■ **Exercise requirements**: Where in the records does the word "GitHub" occur? Copy each line in which it does.

■ **Information shown**:
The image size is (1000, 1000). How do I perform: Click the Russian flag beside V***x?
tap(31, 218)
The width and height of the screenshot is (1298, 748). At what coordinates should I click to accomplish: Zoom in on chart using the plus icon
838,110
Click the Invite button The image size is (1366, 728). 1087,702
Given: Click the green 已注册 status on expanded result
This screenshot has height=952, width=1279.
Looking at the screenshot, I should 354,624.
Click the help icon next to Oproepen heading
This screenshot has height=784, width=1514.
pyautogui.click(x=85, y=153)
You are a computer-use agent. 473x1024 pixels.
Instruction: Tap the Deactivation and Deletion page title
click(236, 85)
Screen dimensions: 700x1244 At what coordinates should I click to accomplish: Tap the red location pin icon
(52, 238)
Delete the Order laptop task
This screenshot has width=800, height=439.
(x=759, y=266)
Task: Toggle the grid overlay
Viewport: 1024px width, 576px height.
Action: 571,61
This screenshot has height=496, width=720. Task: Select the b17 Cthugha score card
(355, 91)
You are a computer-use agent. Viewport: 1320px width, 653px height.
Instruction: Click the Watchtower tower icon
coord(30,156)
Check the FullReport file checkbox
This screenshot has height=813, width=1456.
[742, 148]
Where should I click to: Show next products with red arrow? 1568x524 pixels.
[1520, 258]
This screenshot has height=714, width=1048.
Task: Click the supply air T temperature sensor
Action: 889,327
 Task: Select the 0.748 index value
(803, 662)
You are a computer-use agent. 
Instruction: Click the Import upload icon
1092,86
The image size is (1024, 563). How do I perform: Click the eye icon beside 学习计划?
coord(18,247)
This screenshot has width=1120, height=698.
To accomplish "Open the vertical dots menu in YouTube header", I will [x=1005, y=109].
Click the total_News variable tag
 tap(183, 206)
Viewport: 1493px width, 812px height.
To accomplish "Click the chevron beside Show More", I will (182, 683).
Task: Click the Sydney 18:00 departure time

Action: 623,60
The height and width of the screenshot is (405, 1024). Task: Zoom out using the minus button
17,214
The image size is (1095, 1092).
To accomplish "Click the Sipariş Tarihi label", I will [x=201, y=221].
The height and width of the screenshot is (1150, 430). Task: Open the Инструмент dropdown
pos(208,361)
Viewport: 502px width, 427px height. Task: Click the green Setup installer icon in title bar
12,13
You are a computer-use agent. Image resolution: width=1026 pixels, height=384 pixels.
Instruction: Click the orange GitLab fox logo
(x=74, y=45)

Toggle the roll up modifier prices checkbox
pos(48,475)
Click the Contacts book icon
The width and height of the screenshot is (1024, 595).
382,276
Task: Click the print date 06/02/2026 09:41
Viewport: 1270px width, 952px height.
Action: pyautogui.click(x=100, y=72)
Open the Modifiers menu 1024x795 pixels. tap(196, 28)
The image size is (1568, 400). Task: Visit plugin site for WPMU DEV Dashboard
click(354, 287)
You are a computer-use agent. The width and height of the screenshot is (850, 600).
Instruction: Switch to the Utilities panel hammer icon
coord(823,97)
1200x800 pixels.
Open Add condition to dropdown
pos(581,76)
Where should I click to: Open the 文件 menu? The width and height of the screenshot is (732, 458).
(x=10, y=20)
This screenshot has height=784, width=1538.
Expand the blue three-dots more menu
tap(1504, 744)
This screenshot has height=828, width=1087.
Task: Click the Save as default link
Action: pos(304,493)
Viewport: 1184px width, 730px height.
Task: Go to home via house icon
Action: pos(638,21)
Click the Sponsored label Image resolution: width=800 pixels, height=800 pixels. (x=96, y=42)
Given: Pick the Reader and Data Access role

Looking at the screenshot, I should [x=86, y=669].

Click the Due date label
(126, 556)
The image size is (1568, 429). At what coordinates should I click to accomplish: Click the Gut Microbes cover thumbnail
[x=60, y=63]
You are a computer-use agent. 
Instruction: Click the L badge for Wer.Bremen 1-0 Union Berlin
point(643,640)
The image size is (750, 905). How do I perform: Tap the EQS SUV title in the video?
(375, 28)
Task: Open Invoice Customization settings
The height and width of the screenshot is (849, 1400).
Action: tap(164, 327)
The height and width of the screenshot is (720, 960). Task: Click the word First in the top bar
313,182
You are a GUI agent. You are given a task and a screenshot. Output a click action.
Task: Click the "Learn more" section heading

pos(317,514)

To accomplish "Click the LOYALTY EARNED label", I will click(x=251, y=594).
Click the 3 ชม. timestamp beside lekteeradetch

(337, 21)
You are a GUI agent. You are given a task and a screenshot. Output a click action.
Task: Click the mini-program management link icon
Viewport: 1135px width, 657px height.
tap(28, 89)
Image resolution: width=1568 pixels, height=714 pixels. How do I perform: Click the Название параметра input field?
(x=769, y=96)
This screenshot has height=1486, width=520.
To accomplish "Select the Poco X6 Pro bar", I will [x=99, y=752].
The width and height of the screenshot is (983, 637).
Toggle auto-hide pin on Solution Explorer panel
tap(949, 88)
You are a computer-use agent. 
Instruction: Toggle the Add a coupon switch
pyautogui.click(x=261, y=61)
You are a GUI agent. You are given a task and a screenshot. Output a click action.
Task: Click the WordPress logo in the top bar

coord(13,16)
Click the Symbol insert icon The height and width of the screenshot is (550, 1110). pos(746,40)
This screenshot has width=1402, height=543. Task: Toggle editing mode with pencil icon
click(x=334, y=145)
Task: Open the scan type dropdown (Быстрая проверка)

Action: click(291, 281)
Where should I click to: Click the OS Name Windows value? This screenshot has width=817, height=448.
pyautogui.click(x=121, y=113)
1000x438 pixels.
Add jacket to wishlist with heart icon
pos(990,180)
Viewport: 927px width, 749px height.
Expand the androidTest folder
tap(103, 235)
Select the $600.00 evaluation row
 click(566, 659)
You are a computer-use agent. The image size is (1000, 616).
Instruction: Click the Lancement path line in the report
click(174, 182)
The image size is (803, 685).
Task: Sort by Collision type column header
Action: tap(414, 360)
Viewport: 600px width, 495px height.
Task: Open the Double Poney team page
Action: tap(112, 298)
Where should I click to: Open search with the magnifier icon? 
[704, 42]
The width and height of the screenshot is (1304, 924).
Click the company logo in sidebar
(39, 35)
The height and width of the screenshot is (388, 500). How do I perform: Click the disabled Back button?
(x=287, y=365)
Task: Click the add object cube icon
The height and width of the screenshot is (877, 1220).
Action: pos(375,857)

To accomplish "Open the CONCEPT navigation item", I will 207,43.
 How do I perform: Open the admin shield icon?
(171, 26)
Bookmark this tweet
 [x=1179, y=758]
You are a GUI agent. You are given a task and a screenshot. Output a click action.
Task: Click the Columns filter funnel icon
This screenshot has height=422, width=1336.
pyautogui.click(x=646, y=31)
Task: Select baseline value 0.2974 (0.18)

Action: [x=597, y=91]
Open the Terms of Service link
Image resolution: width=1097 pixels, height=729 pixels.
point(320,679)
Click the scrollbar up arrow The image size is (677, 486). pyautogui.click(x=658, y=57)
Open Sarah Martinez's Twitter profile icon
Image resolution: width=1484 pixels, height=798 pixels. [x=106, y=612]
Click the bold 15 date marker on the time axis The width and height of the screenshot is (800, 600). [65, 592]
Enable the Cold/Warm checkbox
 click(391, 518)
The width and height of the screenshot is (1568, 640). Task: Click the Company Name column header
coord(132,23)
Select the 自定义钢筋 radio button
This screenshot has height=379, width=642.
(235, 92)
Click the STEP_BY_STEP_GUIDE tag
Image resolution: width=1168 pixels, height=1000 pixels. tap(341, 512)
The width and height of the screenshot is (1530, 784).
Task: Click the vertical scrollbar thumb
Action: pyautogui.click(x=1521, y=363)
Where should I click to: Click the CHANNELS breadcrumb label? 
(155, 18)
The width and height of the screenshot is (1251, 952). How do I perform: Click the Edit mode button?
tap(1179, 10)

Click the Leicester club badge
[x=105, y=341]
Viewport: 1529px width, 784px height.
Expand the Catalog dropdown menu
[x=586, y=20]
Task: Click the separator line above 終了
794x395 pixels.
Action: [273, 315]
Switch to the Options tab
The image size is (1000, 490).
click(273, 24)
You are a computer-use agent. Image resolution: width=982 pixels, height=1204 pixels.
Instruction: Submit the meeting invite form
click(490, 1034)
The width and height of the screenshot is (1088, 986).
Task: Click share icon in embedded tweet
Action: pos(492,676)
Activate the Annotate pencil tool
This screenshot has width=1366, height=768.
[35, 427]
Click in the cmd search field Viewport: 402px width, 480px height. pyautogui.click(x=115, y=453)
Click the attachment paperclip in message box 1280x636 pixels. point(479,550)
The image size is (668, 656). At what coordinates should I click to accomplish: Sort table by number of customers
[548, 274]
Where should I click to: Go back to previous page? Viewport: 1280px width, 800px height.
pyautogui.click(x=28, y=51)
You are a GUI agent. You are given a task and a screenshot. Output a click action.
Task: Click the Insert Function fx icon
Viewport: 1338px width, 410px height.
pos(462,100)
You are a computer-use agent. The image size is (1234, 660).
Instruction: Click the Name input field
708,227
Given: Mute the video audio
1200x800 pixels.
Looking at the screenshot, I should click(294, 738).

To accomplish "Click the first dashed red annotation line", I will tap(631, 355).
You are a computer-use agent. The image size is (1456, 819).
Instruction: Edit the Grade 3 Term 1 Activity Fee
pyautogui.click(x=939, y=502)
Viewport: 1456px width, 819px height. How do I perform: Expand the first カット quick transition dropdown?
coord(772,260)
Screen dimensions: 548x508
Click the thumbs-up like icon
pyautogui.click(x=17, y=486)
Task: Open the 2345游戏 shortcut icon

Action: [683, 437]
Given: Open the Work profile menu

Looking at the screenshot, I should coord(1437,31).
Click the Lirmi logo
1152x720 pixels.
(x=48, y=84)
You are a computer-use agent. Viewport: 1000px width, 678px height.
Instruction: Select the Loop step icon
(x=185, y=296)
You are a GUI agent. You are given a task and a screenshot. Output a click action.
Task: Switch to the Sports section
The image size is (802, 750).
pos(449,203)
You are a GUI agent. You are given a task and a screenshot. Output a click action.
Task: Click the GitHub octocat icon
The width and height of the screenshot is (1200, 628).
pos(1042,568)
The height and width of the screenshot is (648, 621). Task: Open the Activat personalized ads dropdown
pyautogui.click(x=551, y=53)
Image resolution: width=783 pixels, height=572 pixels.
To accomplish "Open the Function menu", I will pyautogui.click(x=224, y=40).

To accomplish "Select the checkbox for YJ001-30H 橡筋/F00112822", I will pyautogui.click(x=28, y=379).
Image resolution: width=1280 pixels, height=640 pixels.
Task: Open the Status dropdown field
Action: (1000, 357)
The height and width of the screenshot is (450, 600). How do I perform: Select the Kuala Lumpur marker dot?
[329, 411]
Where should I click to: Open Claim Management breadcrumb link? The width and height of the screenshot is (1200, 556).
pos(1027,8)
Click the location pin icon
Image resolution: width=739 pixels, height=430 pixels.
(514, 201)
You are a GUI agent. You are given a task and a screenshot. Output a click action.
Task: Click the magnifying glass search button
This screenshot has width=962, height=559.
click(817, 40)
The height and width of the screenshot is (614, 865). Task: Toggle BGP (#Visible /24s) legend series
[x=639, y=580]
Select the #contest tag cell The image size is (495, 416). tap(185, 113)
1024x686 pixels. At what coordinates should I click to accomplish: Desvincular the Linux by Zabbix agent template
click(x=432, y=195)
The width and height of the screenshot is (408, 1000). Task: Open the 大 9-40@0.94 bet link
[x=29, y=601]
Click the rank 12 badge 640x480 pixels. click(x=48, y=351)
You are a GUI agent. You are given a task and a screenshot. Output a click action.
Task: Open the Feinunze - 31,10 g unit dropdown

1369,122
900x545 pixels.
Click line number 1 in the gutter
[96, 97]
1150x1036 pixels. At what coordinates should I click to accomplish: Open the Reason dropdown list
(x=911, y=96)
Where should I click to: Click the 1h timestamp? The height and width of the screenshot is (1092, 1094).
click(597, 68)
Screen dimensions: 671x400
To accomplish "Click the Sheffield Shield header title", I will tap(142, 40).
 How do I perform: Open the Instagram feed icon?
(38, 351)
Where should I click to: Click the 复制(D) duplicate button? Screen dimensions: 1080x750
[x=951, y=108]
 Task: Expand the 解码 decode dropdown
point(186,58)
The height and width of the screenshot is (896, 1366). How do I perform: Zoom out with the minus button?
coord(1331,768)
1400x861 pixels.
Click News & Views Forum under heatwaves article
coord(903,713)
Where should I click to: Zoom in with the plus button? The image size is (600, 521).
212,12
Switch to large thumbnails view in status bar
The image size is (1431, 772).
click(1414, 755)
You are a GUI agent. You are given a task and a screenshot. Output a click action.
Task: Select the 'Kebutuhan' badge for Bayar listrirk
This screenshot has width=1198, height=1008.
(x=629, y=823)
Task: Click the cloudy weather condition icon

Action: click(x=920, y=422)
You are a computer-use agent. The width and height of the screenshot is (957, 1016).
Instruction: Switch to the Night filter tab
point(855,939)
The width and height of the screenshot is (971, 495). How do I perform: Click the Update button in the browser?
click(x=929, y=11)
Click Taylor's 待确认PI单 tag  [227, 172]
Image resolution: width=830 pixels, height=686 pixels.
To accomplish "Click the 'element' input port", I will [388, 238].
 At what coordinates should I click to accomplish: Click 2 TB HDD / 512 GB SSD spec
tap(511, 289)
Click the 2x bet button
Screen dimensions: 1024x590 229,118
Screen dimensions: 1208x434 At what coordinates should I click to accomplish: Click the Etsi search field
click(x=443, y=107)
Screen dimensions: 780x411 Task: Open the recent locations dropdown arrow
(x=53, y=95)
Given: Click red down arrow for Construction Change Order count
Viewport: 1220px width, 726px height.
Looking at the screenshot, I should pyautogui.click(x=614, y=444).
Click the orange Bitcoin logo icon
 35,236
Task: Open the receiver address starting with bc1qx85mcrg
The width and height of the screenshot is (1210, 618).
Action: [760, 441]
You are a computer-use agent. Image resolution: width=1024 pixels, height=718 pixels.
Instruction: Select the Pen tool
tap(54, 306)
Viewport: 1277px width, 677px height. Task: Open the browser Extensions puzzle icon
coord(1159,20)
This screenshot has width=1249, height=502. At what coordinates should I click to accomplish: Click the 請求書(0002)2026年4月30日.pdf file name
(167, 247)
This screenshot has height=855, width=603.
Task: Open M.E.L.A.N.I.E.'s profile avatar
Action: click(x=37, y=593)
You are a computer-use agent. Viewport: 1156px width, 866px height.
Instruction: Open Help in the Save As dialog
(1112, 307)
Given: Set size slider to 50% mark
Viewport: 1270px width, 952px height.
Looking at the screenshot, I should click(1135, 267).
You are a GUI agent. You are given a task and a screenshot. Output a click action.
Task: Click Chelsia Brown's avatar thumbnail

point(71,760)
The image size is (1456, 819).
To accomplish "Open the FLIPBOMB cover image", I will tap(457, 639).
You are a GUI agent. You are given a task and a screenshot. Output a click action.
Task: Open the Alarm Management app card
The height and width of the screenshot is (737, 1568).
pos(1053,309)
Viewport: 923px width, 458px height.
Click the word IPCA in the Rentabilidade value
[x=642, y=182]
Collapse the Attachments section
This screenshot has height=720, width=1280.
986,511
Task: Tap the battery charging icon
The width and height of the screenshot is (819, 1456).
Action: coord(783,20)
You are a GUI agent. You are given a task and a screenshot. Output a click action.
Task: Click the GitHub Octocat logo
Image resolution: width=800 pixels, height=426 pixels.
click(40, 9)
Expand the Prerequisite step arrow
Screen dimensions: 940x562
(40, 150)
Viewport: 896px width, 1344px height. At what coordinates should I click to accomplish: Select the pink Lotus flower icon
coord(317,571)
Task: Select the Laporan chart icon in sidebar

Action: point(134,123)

■ **Task result**:
Task: Click the GitHub octocat icon
Task: Click the GitHub Octocat logo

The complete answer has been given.